__WHAT IS ASKED__
Arrange the entries below as a Markdown table with two columns, Row and Line: number each line in Row and put its text in Line, leaving out blank lines.

════════

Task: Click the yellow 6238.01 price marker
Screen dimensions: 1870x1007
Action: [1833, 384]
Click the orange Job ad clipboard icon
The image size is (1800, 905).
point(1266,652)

════════

__WRITTEN SOLUTION__
| Row | Line |
|---|---|
| 1 | Task: Click the yellow 6238.01 price marker |
| 2 | Screen dimensions: 1870x1007 |
| 3 | Action: [1833, 384] |
| 4 | Click the orange Job ad clipboard icon |
| 5 | The image size is (1800, 905). |
| 6 | point(1266,652) |